- **PROVIDED TEXT**:
::::

Background information
- Born: Hyunjung Park March 23, 1986 (age 40) Busan, South Korea
- Occupations: Composer, lyricist, orchestrator, musician
- Website: www.helenparkmusic.com
- Education: New York University (MFA)

= Helen Park =

American musical theatre writer (born 1986)

Helen Park (born Hyunjung Park, March 23, 1986) is a South Korean-born composer based in New York City. She is a 2018 Lucille Lortel Award Winner and the recipient of the 2018 Richard Rodgers Award. Best known for her score on the musical KPOP, Park was nominated for Best Original Score at the Tony Awards, as well as three Drama Desk Awards.

== Biography ==
Park was born in Busan, South Korea, and moved to Canada in her third year of middle school. She attended New York University where she received her MFA in Musical Theatre Writing from the Tisch School of the Arts. Park is also an alumna of the BMI Lehman Engel Musical Theatre Workshop.

::::

- **STORED DATA**:
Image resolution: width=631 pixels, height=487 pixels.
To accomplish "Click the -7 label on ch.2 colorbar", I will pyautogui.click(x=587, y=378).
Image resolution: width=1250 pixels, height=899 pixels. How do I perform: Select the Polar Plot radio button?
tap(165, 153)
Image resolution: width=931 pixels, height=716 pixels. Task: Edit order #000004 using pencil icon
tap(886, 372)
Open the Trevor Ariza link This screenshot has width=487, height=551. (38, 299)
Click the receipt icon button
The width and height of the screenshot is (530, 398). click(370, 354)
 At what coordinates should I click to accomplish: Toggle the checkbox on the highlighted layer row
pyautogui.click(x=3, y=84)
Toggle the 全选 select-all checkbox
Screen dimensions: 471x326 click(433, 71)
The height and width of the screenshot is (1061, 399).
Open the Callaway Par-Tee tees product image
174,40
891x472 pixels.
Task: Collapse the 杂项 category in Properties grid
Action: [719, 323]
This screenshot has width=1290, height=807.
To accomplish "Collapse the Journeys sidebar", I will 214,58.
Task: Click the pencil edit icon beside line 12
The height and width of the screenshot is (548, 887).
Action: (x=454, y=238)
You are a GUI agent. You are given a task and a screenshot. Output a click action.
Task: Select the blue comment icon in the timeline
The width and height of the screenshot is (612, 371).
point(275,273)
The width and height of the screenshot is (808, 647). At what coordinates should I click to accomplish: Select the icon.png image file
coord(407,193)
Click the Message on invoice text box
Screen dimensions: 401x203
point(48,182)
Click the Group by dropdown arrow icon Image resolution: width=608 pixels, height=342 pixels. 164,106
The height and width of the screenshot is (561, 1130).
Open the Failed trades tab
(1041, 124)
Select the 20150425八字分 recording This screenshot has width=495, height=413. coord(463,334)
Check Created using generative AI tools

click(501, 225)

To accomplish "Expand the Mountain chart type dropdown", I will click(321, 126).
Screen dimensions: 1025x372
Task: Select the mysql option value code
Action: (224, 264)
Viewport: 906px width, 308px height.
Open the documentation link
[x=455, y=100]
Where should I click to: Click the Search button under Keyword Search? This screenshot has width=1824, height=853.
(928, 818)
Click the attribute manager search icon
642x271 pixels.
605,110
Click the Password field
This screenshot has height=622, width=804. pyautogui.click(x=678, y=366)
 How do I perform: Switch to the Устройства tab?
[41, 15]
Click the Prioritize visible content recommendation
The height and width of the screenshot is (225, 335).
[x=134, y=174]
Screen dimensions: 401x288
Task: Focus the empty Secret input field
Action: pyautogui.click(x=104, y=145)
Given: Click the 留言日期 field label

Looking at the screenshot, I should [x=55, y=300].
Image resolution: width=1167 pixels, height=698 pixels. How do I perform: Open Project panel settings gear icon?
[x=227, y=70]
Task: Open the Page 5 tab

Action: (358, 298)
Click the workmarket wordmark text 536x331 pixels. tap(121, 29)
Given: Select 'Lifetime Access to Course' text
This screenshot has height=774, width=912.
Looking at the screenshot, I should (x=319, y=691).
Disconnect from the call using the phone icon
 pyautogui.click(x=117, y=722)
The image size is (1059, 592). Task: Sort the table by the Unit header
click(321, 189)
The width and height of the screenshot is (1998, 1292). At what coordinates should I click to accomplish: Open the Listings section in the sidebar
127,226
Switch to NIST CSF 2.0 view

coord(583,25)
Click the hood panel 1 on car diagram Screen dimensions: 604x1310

::::

Please write out the passage of the Helen Park profile that begins with the words containing "American musical theatre" and ends with "Drama Desk Awards.", copying it exactly.

American musical theatre writer (born 1986)

Helen Park (born Hyunjung Park, March 23, 1986) is a South Korean-born composer based in New York City. She is a 2018 Lucille Lortel Award Winner and the recipient of the 2018 Richard Rodgers Award. Best known for her score on the musical KPOP, Park was nominated for Best Original Score at the Tony Awards, as well as three Drama Desk Awards.